You are given a deck of $$$n$$$ cards numbered from $$$1$$$ to $$$n$$$ (not necessarily in this order in the deck). You have to sort the deck by repeating the following operation.

• Choose $$$2 \le k \le n$$$ and split the deck in $$$k$$$ nonempty contiguous parts $$$D_1, D_2,\dots, D_k$$$ ($$$D_1$$$ contains the first $$$|D_1|$$$ cards of the deck, $$$D_2$$$ contains the following $$$|D_2|$$$ cards and so on). Then reverse the order of the parts, transforming the deck into $$$D_k, D_{k-1}, \dots, D_2, D_1$$$ (so, the first $$$|D_k|$$$ cards of the new deck are $$$D_k$$$, the following $$$|D_{k-1}|$$$ cards are $$$D_{k-1}$$$ and so on). The internal order of each packet of cards $$$D_i$$$ is unchanged by the operation.

You have to obtain a sorted deck (i.e., a deck where the first card is $$$1$$$, the second is $$$2$$$ and so on) performing at most $$$n$$$ operations. It can be proven that it is always possible to sort the deck performing at most $$$n$$$ operations.

Examples of operation: The following are three examples of valid operations (on three decks with different sizes).

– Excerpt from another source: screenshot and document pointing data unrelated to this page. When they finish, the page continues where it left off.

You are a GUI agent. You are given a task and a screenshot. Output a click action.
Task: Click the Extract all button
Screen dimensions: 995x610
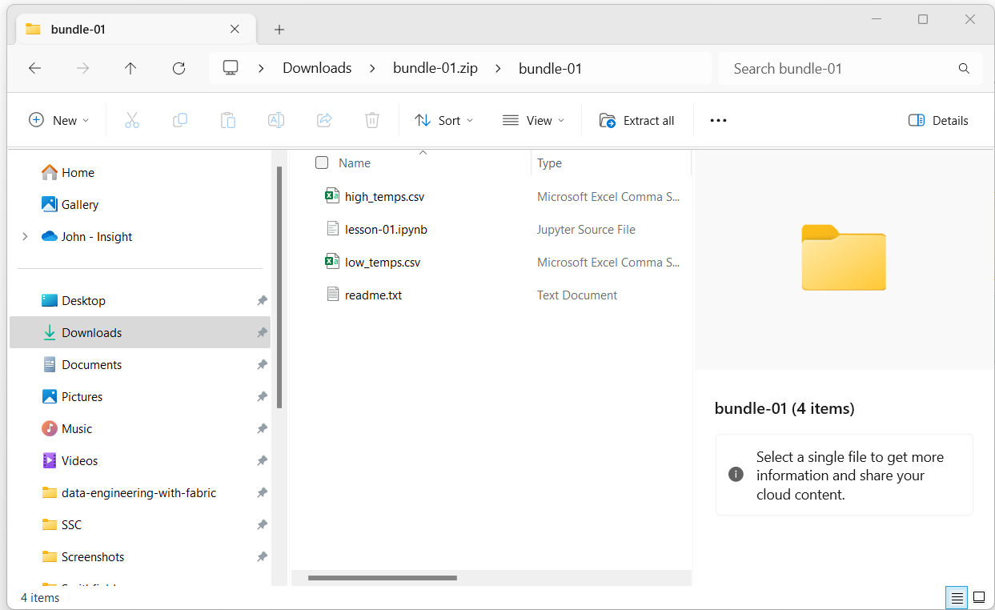coord(637,120)
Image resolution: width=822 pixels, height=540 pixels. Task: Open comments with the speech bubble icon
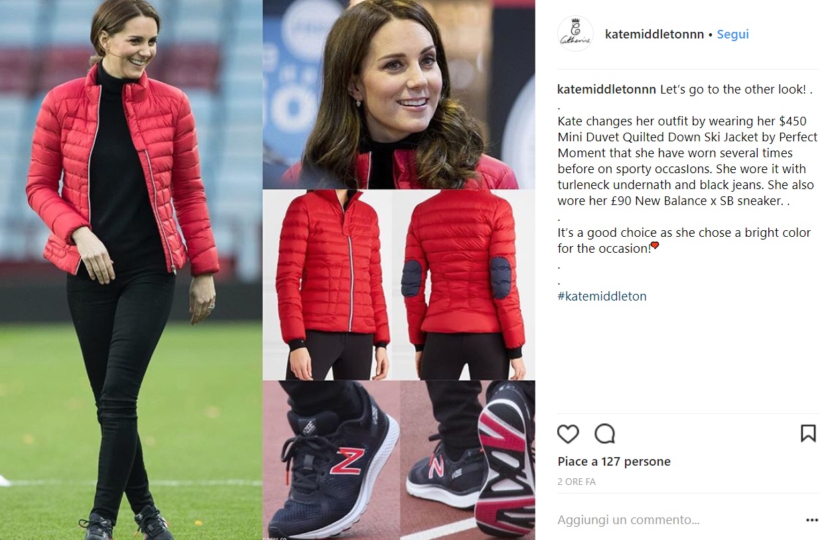[x=604, y=434]
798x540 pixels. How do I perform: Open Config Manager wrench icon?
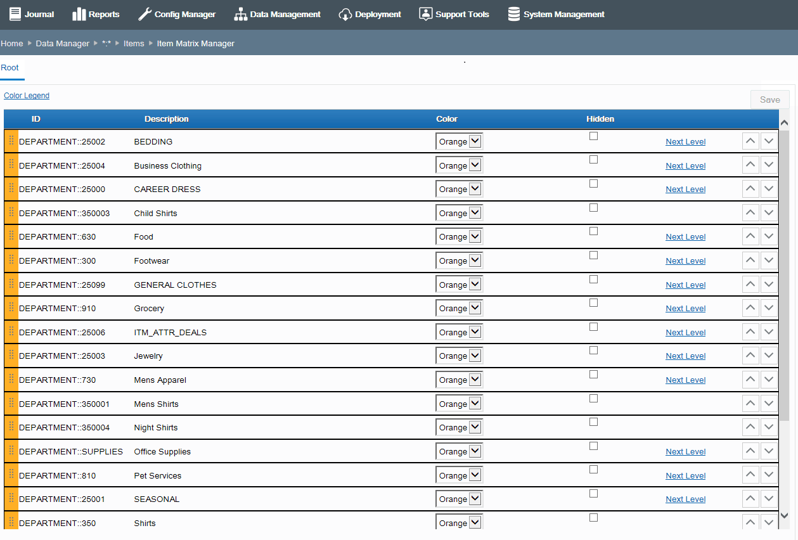click(145, 14)
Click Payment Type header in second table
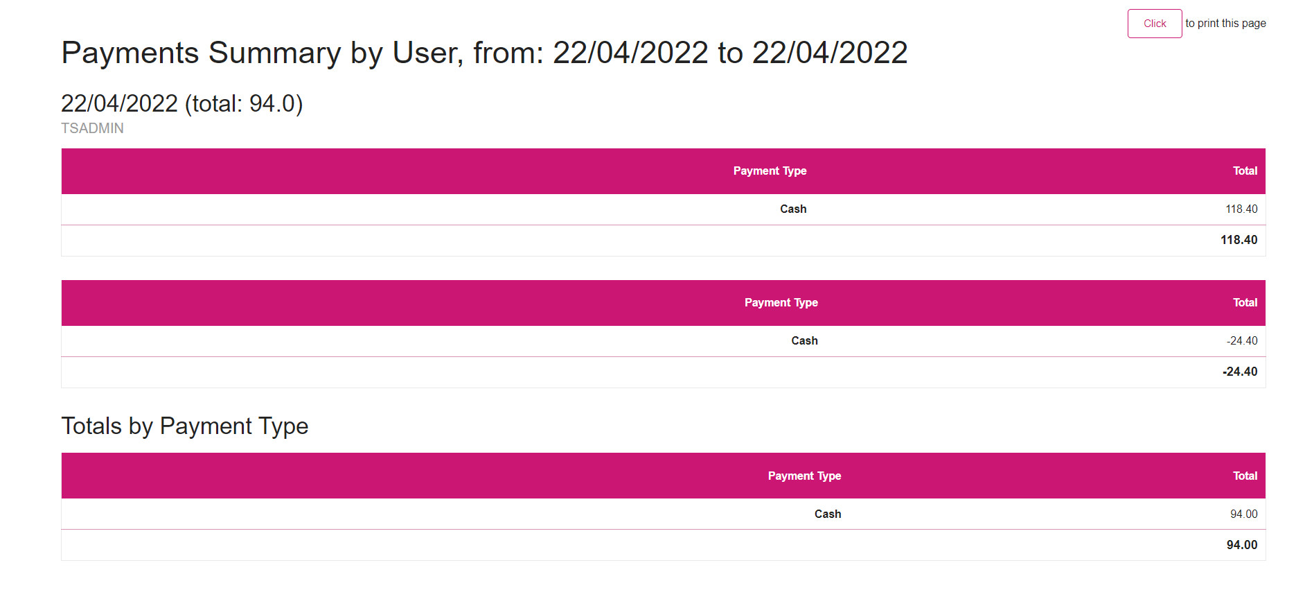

• If the deck is [3 6 2 1 4 5 7] (so $$$3$$$ is the first card and $$$7$$$ is the last card), we may apply the operation with $$$k=4$$$ and $$$D_1=$$$[3 6], $$$D_2=$$$[2 1 4], $$$D_3=$$$[5], $$$D_4=$$$[7]. Doing so, the deck becomes [7 5 2 1 4 3 6].
• If the deck is [3 1 2], we may apply the operation with $$$k=3$$$ and $$$D_1=$$$[3], $$$D_2=$$$[1], $$$D_3=$$$[2]. Doing so, the deck becomes [2 1 3].
• If the deck is [5 1 2 4 3 6], we may apply the operation with $$$k=2$$$ and $$$D_1=$$$[5 1], $$$D_2=$$$[2 4 3 6]. Doing so, the deck becomes [2 4 3 6 5 1].